*Text section:*
Gilbert Peak from Surprise LakeOn Friday, my wife and I met up with three friends in the Goat Rocks Wilderness of the Southern Washington Cascades (roughly in between Mts Rainier and Adams). The goal was to reach the summit of Gilbert Peak (aka Mt Curtis Gilbert), the highest point of the wilderness area at 8,184 feet.
The Goat Rocks area -- so named because of the bands of mountain goats which live there -- is the eroded remnants of an ancient volcano that erupted well over a million years ago. Though none of my pictures are of a wide enough angle to show the entire crater area, the view is reminiscent of the blown-out mountainside of Mt St Helens -- only much larger and after significant regrowth. The rough outline of the mountain that dominated the landscape some two million years ago can still be seen in the semi-circular ring of peaks around the crater area.

*Supplied information:*
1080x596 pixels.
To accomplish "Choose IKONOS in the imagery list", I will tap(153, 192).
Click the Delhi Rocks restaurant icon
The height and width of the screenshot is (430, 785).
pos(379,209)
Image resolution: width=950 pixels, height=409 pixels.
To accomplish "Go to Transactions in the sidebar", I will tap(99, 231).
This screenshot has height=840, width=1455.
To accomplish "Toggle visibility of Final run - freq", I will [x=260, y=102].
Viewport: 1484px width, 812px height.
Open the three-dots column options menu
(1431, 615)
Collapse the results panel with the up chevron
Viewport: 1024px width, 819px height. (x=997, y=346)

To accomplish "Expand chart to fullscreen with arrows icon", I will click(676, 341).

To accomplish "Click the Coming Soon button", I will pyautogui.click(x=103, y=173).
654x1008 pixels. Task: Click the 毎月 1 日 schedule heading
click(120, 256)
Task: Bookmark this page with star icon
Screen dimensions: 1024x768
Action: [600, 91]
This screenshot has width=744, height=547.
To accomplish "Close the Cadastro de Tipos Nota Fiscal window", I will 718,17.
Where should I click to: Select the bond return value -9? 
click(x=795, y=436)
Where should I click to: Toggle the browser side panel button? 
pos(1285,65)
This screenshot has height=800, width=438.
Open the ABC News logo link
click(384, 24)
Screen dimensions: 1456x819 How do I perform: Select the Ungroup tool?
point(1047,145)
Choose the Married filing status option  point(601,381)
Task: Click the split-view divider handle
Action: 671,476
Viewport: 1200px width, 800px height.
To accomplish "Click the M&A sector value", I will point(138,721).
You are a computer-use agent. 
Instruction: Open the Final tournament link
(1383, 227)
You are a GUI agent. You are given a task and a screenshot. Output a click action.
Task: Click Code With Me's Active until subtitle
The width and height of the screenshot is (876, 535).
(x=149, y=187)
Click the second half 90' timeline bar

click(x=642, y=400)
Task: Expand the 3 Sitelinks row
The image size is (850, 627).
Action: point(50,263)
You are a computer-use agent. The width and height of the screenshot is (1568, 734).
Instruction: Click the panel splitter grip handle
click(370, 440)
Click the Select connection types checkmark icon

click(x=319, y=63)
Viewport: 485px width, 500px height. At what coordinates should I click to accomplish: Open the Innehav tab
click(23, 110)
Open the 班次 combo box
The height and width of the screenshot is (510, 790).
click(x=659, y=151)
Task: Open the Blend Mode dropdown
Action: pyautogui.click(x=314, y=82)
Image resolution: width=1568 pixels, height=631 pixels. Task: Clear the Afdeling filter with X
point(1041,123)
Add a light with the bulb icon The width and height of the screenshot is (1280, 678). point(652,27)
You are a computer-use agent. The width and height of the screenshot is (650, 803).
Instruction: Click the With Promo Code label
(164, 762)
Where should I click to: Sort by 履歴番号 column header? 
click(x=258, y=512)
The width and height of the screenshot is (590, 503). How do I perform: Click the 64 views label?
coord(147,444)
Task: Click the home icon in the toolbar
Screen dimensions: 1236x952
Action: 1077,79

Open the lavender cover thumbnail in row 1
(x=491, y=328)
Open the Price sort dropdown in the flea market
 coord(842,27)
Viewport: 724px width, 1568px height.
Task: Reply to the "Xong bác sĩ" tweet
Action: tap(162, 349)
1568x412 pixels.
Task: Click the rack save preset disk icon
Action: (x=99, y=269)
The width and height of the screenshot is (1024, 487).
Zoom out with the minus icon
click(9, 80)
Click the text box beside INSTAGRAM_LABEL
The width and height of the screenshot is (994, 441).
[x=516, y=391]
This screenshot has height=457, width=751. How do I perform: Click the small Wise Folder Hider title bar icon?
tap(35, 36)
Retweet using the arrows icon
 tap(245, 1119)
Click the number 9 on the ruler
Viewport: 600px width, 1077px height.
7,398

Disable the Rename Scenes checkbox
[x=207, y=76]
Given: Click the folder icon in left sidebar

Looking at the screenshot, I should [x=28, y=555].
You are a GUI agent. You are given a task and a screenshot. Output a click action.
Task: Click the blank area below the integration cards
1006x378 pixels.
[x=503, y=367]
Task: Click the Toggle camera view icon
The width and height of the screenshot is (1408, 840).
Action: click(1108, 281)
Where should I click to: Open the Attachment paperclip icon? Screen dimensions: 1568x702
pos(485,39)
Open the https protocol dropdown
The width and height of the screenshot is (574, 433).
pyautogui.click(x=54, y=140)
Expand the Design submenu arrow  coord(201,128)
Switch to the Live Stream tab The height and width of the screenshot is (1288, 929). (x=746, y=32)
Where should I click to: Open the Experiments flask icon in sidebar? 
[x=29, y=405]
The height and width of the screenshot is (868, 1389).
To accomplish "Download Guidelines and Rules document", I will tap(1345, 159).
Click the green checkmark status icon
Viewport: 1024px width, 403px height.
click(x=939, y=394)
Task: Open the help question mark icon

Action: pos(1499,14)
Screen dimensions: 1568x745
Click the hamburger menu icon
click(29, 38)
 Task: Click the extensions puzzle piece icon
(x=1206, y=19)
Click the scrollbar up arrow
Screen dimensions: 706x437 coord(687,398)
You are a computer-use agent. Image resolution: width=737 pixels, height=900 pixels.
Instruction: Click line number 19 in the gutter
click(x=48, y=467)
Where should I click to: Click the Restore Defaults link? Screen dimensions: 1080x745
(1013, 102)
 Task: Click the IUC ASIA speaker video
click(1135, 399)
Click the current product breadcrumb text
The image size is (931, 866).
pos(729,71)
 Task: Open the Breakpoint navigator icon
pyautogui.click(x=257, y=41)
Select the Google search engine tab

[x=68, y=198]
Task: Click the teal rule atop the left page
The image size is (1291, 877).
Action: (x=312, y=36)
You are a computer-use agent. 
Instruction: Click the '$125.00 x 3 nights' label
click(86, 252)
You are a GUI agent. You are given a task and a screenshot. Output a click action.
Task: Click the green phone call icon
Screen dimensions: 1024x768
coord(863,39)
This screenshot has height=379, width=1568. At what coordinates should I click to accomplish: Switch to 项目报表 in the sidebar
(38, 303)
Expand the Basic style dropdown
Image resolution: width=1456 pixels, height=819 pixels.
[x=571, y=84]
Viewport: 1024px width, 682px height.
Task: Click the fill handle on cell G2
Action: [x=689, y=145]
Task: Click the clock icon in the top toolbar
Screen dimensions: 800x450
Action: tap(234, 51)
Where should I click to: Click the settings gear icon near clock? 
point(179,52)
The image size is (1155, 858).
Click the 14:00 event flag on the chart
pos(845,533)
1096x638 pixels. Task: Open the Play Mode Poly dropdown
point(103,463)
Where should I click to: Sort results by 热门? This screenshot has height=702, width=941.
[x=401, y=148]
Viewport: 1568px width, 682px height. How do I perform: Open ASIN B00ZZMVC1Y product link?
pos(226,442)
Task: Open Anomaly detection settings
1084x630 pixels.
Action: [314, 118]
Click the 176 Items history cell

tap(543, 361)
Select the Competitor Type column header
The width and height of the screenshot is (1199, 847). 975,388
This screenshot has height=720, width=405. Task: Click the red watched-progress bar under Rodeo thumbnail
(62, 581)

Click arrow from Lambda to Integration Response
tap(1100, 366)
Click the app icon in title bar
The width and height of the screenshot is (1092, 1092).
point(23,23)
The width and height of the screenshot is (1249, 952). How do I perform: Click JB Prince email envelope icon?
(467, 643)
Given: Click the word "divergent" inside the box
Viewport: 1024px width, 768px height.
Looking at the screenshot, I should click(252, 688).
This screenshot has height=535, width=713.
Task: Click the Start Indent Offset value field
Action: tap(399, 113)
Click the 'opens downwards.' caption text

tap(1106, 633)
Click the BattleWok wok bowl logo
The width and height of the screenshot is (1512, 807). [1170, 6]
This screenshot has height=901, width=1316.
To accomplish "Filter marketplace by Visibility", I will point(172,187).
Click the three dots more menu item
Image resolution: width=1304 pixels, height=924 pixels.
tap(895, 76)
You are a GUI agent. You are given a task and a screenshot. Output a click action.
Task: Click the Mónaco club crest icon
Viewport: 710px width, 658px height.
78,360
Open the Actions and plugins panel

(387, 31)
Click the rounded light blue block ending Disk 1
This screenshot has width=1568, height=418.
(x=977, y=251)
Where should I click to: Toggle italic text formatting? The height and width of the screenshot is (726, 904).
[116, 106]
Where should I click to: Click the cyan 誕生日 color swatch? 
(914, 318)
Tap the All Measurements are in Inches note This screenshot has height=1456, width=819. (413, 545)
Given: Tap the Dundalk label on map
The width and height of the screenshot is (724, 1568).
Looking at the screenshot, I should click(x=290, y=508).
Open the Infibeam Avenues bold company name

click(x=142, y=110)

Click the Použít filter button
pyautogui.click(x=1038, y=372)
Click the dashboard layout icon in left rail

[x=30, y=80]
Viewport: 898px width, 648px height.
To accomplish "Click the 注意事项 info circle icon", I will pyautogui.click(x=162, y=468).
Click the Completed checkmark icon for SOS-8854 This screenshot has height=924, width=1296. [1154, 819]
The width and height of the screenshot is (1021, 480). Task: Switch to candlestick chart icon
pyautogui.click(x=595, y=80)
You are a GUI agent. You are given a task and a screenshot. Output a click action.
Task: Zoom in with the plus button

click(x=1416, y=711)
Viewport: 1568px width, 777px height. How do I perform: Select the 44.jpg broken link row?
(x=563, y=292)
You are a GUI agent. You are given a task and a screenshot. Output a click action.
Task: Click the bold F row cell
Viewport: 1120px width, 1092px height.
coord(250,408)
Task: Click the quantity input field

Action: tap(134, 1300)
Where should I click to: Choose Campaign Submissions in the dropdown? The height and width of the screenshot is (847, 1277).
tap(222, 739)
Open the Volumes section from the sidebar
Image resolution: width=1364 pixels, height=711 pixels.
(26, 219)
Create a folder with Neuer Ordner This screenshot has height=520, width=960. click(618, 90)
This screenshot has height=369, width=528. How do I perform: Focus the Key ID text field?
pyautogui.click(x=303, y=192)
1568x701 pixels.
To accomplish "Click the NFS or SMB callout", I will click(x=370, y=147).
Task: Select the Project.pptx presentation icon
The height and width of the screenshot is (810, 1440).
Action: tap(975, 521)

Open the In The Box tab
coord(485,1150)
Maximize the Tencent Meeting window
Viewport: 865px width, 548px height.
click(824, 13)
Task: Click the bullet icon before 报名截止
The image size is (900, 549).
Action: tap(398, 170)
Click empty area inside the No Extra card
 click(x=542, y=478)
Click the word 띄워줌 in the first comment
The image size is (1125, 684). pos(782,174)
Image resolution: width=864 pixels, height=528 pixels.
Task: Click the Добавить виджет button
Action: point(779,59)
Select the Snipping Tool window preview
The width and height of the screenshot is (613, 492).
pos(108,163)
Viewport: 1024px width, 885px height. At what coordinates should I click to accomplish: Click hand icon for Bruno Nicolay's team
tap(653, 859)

*Task objective:* Reproduce the Goat Rocks text between "The Goat Rocks area" and "the crater area.", inclusive.

*The solution:*
The Goat Rocks area -- so named because of the bands of mountain goats which live there -- is the eroded remnants of an ancient volcano that erupted well over a million years ago. Though none of my pictures are of a wide enough angle to show the entire crater area, the view is reminiscent of the blown-out mountainside of Mt St Helens -- only much larger and after significant regrowth. The rough outline of the mountain that dominated the landscape some two million years ago can still be seen in the semi-circular ring of peaks around the crater area.